[Problem description]
Establish how many lines in the records below include the word "cell"; respond with that number only.

[Collected data entries]
--------------------
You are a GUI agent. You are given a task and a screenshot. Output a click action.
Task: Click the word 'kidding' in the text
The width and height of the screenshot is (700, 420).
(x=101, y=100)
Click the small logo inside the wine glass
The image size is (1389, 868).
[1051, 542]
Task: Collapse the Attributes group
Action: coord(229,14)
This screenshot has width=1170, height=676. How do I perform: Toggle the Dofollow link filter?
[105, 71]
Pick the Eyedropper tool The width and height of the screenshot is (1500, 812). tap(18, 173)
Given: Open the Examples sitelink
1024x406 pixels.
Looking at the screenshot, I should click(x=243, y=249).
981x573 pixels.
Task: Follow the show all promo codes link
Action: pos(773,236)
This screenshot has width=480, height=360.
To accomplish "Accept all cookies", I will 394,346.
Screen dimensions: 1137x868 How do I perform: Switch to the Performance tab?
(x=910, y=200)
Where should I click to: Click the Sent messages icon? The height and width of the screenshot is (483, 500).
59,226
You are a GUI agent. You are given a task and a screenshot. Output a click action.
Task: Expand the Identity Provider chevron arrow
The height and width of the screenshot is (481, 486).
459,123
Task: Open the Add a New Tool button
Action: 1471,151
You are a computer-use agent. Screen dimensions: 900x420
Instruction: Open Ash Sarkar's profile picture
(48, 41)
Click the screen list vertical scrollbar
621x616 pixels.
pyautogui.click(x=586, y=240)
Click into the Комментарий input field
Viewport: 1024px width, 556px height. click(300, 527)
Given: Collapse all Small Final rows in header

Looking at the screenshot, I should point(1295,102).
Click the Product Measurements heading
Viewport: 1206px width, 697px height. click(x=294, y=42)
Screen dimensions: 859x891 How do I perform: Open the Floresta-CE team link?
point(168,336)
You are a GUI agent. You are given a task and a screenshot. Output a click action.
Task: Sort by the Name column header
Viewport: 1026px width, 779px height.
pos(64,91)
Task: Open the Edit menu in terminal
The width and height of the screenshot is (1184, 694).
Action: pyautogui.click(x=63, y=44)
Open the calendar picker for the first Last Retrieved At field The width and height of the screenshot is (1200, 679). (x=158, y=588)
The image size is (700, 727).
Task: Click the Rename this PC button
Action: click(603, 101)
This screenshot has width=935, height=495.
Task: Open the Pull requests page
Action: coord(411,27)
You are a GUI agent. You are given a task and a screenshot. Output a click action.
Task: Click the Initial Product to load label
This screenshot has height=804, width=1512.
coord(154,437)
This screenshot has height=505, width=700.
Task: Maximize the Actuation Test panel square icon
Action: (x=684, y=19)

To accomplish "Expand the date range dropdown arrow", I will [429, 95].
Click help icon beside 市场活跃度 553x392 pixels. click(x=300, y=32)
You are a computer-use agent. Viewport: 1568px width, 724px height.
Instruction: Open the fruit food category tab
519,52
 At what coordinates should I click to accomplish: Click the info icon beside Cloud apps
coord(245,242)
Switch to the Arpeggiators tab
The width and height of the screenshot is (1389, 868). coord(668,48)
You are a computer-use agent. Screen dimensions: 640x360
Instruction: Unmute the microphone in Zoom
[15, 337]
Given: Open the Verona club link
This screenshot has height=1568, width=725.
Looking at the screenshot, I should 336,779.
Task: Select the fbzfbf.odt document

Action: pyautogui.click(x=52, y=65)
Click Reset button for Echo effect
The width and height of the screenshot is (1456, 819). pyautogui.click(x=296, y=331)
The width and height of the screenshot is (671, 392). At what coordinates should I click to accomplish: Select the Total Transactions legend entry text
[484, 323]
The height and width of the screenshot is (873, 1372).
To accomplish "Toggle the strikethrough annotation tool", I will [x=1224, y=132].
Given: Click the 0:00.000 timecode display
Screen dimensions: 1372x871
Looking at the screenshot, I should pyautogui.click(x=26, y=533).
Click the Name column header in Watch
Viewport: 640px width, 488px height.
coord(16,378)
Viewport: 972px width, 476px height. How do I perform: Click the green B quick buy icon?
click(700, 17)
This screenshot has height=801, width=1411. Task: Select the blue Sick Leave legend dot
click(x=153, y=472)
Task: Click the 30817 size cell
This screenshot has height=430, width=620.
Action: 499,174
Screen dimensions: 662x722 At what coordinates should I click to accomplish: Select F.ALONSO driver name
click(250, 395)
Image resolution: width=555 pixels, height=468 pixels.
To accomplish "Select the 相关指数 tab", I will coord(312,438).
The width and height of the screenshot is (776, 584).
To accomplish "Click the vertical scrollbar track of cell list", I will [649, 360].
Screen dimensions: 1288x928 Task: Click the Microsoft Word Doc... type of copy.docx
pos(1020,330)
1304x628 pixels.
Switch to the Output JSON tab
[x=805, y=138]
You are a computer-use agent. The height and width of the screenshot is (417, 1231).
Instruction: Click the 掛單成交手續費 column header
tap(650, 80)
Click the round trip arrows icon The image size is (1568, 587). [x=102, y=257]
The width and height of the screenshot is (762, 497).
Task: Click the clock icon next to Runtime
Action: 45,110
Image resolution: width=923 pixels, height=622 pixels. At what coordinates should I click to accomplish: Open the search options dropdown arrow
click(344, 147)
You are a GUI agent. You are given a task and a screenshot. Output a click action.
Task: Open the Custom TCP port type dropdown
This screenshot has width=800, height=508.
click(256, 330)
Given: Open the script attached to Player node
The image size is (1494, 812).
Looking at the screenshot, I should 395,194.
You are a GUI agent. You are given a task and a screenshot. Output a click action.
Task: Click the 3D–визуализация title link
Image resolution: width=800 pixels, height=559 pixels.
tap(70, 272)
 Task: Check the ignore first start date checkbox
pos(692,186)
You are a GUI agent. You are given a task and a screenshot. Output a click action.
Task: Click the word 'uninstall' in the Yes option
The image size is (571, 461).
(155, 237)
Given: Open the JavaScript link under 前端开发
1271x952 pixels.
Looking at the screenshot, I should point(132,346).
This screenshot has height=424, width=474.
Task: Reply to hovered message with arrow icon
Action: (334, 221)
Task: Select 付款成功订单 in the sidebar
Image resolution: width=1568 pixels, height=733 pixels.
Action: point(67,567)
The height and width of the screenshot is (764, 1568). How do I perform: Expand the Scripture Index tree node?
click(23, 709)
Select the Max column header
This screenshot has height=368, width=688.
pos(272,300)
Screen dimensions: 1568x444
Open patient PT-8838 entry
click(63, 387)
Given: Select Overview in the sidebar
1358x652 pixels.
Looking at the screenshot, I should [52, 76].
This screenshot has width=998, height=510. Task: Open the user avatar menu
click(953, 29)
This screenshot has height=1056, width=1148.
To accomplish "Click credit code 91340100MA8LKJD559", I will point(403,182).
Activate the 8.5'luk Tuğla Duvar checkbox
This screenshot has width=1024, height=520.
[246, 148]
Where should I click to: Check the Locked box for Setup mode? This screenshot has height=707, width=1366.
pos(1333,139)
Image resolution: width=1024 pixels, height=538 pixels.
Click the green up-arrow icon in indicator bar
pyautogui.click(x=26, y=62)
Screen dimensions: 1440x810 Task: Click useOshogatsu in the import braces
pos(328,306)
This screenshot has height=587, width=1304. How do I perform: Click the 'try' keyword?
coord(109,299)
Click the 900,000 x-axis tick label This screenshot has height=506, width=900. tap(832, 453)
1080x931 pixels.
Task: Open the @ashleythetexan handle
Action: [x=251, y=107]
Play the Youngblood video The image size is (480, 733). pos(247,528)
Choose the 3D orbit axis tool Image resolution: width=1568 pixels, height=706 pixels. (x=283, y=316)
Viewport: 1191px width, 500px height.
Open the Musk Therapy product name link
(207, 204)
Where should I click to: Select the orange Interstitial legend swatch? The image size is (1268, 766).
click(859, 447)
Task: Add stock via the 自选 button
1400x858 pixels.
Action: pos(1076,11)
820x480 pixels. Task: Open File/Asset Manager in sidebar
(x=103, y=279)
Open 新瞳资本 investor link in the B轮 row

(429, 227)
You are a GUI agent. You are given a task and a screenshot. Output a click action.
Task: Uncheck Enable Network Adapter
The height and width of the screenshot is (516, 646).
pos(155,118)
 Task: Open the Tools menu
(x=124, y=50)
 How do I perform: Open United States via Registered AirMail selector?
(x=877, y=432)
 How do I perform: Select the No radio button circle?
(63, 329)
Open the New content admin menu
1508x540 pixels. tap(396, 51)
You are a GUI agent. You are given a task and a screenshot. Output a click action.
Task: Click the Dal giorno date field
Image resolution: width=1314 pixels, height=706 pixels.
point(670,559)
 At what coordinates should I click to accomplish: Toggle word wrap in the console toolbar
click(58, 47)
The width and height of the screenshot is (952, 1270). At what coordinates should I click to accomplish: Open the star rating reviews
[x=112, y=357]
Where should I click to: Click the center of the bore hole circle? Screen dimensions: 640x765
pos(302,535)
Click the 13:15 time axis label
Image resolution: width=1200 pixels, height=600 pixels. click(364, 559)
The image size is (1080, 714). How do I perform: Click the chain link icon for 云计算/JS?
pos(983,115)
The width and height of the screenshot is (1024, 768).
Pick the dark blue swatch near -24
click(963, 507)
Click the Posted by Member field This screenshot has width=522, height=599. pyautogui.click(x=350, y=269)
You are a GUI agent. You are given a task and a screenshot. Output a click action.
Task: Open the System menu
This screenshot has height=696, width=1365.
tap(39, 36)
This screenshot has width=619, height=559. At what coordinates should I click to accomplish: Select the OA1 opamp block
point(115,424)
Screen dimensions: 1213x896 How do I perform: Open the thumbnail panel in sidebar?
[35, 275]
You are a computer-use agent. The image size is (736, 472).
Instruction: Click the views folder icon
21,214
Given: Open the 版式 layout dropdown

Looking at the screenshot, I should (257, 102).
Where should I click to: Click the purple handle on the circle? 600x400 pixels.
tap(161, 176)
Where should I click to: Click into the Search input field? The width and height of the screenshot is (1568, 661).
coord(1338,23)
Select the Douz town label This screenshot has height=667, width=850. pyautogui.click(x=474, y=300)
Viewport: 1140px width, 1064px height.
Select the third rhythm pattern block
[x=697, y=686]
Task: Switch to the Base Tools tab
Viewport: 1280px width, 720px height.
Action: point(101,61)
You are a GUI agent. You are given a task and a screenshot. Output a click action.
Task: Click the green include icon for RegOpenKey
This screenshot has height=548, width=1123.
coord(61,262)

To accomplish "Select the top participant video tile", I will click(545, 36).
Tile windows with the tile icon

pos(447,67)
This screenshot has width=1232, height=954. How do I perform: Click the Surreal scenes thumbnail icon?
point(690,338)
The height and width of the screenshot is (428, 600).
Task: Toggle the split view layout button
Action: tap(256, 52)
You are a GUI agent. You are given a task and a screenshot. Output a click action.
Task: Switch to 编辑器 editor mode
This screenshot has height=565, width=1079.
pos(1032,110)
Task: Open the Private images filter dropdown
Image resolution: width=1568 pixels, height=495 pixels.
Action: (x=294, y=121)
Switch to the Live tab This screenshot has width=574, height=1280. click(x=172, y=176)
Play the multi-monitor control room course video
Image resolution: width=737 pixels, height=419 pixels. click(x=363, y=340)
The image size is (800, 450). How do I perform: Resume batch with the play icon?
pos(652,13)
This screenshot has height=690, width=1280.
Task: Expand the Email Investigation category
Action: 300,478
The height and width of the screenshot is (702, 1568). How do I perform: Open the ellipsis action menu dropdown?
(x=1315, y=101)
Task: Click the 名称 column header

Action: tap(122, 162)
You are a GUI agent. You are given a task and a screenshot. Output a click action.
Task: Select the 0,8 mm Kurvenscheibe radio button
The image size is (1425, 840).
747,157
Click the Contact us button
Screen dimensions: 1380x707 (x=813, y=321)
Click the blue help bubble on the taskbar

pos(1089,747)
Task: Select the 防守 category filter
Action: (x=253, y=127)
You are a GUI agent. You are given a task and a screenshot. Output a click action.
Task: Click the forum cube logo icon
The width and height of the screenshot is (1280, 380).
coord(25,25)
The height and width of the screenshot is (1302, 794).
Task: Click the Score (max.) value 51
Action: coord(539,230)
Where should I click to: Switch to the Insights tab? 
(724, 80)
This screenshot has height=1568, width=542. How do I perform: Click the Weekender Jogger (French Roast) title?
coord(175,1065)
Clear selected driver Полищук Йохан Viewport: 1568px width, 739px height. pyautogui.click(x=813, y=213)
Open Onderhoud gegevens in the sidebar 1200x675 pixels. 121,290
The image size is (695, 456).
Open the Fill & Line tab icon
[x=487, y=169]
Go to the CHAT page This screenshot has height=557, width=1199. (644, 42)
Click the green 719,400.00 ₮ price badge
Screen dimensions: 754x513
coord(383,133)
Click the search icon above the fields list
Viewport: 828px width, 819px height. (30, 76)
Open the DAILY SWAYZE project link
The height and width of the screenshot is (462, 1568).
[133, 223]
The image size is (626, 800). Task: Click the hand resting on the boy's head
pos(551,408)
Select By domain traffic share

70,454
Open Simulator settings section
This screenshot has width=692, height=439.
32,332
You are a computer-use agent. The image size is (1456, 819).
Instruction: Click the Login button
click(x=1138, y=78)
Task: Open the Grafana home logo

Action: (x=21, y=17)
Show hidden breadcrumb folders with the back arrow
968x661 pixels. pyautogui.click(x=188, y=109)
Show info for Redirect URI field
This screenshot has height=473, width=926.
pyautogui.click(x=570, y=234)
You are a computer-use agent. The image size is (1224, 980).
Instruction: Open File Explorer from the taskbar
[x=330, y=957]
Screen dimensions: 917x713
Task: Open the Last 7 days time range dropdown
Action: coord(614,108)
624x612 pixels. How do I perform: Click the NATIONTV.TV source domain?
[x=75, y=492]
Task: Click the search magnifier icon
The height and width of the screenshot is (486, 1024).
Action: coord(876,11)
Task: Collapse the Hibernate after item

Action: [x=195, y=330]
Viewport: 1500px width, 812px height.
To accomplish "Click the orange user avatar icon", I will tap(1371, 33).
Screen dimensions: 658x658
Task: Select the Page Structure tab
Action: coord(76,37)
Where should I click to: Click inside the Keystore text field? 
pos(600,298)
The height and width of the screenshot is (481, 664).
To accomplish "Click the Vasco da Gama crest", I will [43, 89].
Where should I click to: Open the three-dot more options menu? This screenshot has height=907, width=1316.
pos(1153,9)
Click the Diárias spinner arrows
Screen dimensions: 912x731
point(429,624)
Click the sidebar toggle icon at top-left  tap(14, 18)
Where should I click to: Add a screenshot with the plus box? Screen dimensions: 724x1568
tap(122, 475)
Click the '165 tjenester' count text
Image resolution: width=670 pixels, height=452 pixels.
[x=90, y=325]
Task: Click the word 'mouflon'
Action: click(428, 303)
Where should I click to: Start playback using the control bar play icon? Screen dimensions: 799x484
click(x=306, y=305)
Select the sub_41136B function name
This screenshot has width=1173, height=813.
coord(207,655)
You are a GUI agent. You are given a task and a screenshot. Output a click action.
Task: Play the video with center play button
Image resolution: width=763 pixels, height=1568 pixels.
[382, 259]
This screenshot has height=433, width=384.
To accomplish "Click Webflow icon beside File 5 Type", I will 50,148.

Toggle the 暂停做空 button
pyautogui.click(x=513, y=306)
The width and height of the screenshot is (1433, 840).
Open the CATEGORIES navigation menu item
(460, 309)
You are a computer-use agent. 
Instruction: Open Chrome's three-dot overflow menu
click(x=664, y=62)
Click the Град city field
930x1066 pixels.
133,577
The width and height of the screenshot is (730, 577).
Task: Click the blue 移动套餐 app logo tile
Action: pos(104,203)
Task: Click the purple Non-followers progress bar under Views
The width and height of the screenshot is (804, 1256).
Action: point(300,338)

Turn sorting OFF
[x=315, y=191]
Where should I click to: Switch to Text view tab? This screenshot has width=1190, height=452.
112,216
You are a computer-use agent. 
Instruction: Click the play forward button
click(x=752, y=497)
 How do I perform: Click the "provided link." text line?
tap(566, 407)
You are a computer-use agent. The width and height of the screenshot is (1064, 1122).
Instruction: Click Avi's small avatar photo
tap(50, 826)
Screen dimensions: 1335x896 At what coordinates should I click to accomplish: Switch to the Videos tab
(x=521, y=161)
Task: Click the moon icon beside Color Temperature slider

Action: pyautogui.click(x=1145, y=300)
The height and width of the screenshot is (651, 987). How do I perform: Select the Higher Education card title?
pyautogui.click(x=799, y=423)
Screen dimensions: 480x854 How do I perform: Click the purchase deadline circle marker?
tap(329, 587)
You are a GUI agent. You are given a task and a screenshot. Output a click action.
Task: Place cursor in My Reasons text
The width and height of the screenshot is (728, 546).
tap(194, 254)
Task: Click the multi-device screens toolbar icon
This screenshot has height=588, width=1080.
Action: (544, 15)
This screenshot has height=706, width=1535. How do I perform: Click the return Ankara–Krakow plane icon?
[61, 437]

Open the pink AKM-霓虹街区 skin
--------------------
[Reply]
2